Defenders of Anti-Racism in education will claim that these examples aren’t being “properly contextualized.”  But I ask them, in what context is it acceptable to demand students apologize for the color of their skin or to teach them that “all white people are born racist,” or “all people of color are victims?”

Kudos to the two board members who had the courage to ask pertinent questions about this vaguely written policy. It’s certainly not easy for anyone these days to stand up and ask a simple question to the ‘woke’ mob. Doing so can get a person harassed, cancelled, and shunned from polite society.

Interestingly, nowhere in the model guidance from the Board of Regents or the NYSSBA is the phrase, “Model Anti-Racist Action and Language.”  Why exactly is Saratoga Springs attempting to add it to the district policy?

The examples provided above may give Saratogians a glimpse into what the future of education may look like in the Saratoga Springs School District.

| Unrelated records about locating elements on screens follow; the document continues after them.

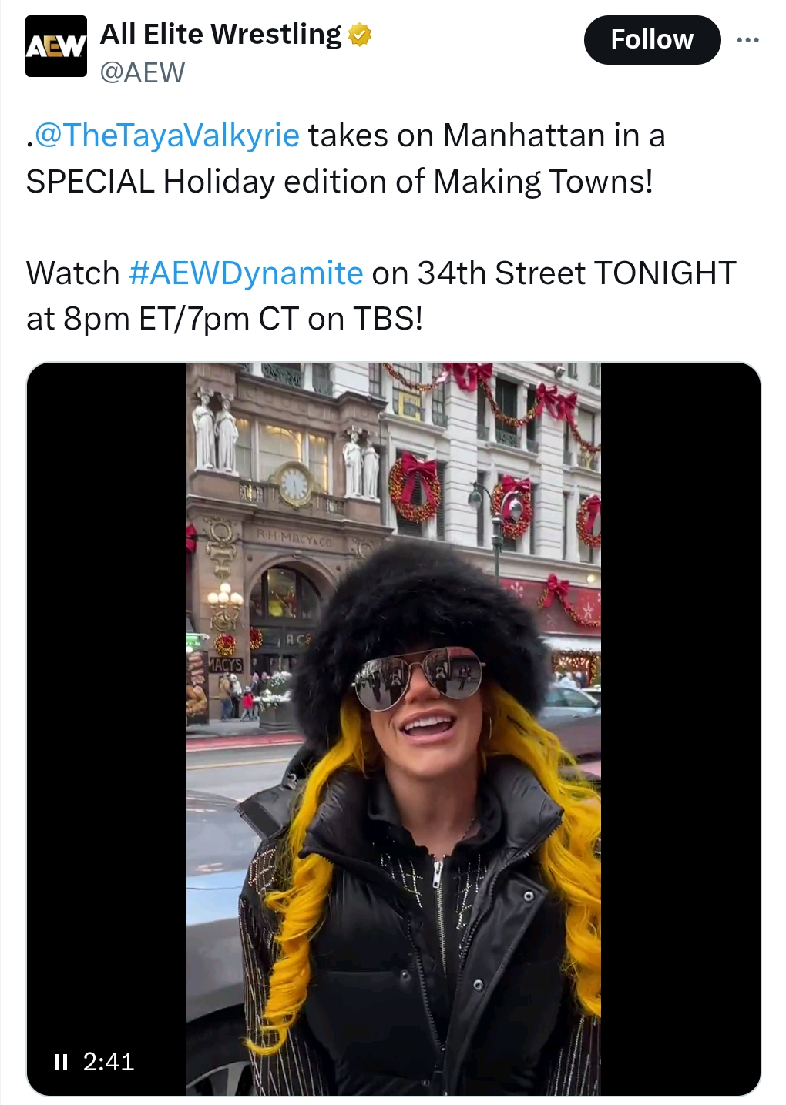Screen dimensions: 786x1105
Task: Click the 2:41 video time remaining label
Action: [x=109, y=1062]
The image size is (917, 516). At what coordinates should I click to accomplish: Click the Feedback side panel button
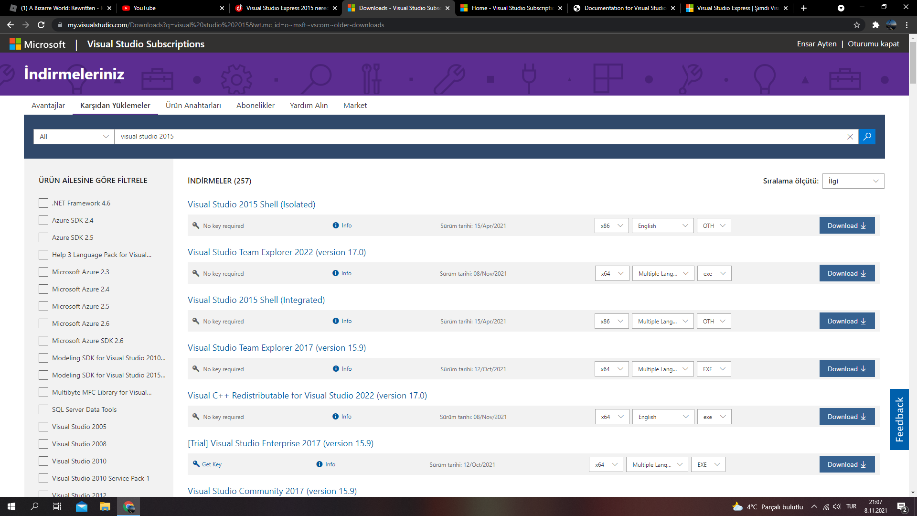[x=899, y=419]
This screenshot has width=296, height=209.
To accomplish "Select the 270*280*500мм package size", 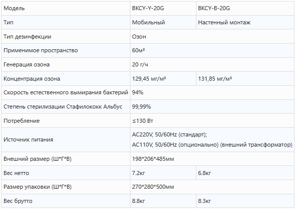I will pos(153,187).
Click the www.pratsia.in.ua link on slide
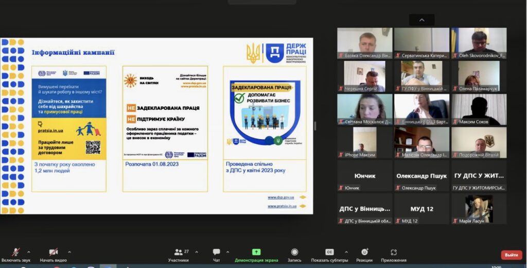This screenshot has width=527, height=268. coord(282,206)
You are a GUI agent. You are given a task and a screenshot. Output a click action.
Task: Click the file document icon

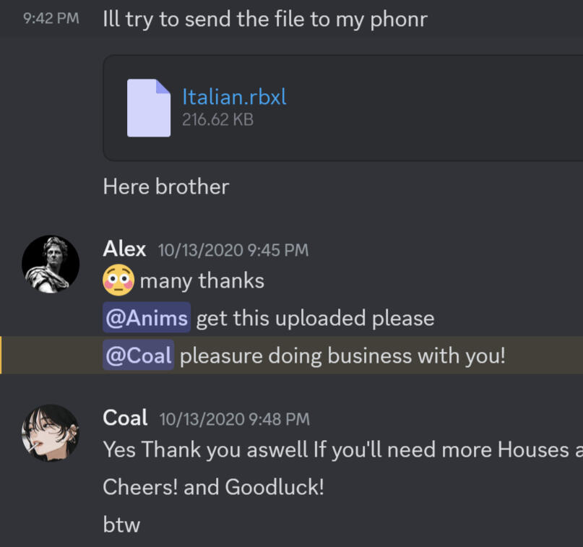(x=149, y=108)
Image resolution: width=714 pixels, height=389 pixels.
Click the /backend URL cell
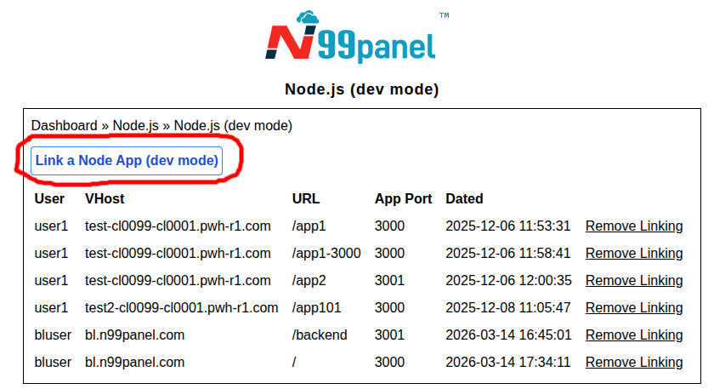click(319, 335)
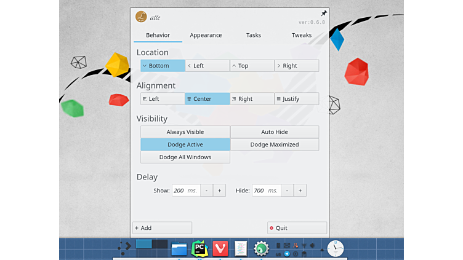
Task: Open Vivaldi browser in the dock
Action: click(x=220, y=248)
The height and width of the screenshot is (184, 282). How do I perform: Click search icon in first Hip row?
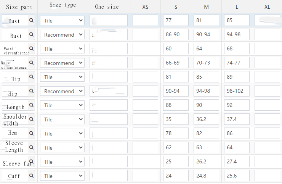[x=31, y=77]
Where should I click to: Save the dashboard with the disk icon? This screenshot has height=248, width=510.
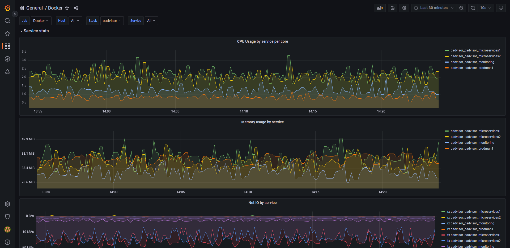click(x=393, y=8)
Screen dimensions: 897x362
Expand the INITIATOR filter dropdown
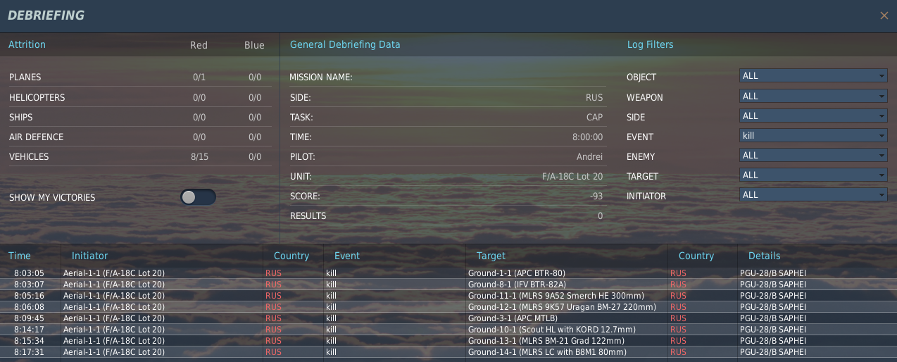pyautogui.click(x=813, y=194)
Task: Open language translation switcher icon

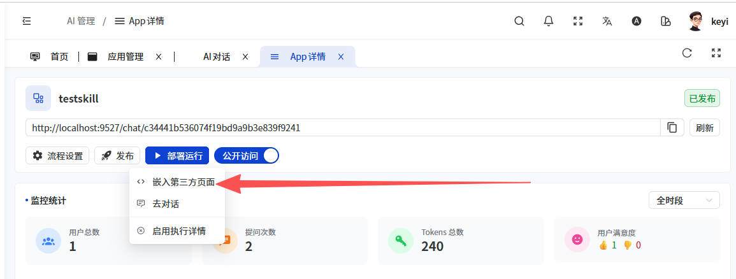Action: tap(607, 21)
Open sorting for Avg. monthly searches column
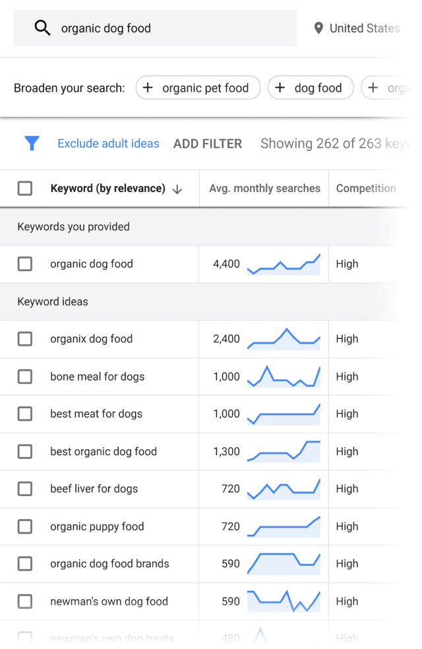Viewport: 422px width, 649px height. tap(264, 189)
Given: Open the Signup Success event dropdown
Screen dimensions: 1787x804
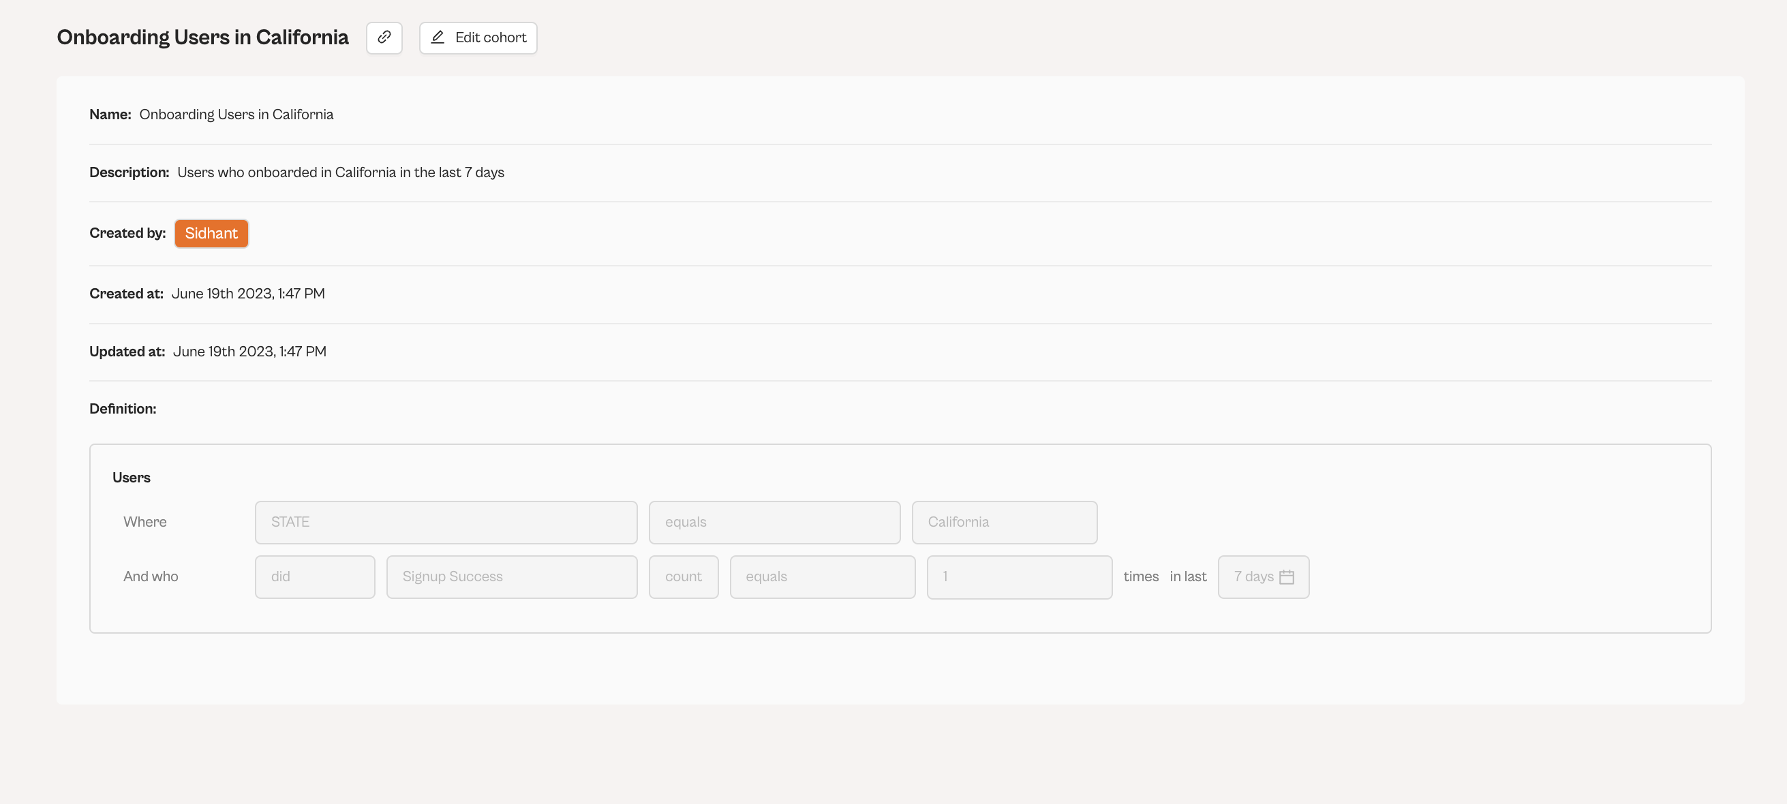Looking at the screenshot, I should click(511, 577).
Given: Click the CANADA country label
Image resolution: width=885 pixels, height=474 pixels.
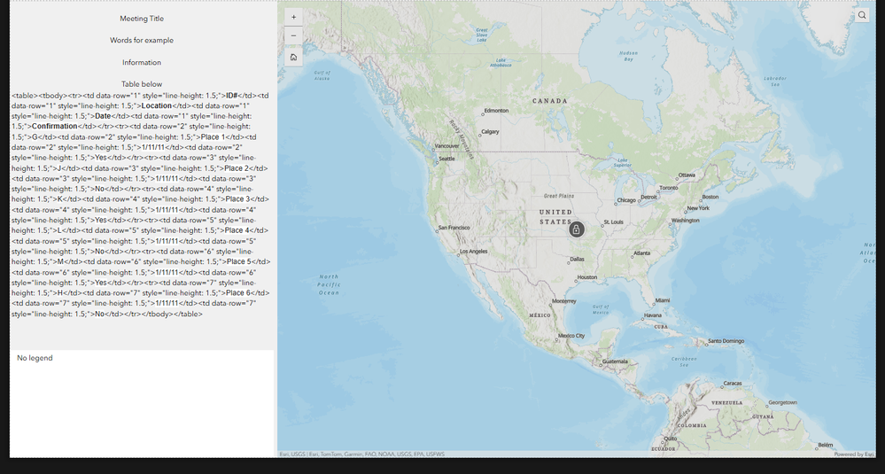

Hopefulely they will give the Board of Education reason to pause, and carefully evaluate the policy language being debated this month.

I, along with Saratoga residents, overwhelming support more diversity and inclusion in the school system.  However, reasonable people should be able to agree that the school district must erect appropriate safeguards to prevent the most extreme examples of Anti-Racist Action in education, especially those that promote discrimination, from becoming a reality in Saratoga Springs. Now is our opportunity to make a difference on this topic…

Mark Your Calendars: On Tuesday, May 18, residents will be asked to vote for their new school board members. I urge you all to take this ‘right’ seriously. Do your own research and understand the values and beliefs of the candidates. For those who are interested, I endorse the following candidates for Saratoga Springs: Amanda Ellithorpe, Connie Woytowich & Christina Kraszewski.